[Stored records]
────────────────────

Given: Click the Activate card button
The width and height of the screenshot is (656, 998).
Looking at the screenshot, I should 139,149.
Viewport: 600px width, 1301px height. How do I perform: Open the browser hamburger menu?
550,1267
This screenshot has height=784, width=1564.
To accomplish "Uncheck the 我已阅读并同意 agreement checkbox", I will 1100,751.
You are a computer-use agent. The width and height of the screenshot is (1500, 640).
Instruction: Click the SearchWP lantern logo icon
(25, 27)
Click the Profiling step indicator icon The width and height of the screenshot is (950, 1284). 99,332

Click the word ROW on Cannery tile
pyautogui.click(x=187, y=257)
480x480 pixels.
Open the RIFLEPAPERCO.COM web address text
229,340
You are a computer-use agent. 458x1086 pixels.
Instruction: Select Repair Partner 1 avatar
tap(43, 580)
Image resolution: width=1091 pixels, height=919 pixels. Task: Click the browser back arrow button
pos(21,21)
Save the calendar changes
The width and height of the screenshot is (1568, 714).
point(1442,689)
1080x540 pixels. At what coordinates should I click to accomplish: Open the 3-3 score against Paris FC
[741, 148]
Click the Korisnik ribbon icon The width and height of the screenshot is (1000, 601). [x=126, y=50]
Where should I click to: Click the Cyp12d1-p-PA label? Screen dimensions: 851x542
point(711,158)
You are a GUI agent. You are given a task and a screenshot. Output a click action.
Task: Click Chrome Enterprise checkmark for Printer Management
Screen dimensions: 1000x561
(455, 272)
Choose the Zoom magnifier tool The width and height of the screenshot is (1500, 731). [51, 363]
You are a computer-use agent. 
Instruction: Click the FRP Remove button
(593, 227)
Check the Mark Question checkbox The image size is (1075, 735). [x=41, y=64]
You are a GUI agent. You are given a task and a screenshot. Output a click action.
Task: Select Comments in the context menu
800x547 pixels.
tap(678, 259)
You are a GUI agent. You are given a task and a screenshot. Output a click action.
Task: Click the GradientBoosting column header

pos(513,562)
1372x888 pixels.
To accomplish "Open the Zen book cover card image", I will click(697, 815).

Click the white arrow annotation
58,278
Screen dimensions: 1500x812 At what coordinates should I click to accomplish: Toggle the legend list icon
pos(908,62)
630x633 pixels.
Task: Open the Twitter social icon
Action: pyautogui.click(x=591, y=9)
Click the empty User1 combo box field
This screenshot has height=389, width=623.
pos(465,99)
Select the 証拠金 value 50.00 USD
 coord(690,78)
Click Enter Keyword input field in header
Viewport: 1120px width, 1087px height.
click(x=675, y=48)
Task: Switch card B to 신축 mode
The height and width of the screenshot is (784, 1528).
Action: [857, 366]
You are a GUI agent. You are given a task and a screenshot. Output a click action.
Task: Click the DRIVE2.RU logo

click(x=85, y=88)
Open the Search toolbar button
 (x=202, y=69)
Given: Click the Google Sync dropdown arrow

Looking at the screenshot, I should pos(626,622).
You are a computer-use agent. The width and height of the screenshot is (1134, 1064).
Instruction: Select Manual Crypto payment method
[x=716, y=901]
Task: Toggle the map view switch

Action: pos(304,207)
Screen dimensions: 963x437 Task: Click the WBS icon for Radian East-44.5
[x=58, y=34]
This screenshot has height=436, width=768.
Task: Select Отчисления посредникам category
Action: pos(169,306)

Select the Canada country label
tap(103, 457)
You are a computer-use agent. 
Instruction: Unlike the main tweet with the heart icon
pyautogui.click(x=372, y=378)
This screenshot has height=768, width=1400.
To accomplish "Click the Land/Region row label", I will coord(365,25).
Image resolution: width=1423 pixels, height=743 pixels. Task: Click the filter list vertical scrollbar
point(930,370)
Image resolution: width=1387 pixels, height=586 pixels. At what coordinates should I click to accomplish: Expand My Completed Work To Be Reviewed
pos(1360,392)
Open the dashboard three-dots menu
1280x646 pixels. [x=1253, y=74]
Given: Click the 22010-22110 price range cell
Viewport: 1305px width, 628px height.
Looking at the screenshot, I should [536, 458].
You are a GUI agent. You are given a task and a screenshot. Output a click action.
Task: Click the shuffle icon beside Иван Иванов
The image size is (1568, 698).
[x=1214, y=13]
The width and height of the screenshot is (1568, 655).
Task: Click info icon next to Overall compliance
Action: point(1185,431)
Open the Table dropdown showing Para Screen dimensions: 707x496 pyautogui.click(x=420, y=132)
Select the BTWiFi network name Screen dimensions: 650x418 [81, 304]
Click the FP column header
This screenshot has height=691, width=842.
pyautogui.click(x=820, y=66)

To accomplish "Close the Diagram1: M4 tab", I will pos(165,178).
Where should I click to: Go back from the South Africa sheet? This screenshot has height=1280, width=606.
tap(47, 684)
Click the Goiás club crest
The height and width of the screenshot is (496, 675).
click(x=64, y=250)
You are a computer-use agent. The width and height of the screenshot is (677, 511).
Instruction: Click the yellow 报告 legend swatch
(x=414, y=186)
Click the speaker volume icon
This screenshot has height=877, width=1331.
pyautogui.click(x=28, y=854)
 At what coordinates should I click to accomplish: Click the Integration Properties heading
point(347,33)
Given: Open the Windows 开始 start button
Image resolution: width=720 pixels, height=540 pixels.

────────────────────

● **Problem to work on**: Please repeat each line from the one with "Click the Goiás club crest" through the last line of the data above, and add nothing.

● **Solution to the exercise**:
Click the Goiás club crest
The height and width of the screenshot is (496, 675).
click(x=64, y=250)
You are a computer-use agent. The width and height of the screenshot is (677, 511).
Instruction: Click the yellow 报告 legend swatch
(x=414, y=186)
Click the speaker volume icon
This screenshot has height=877, width=1331.
pyautogui.click(x=28, y=854)
 At what coordinates should I click to accomplish: Click the Integration Properties heading
point(347,33)
Given: Open the Windows 开始 start button
Image resolution: width=720 pixels, height=540 pixels.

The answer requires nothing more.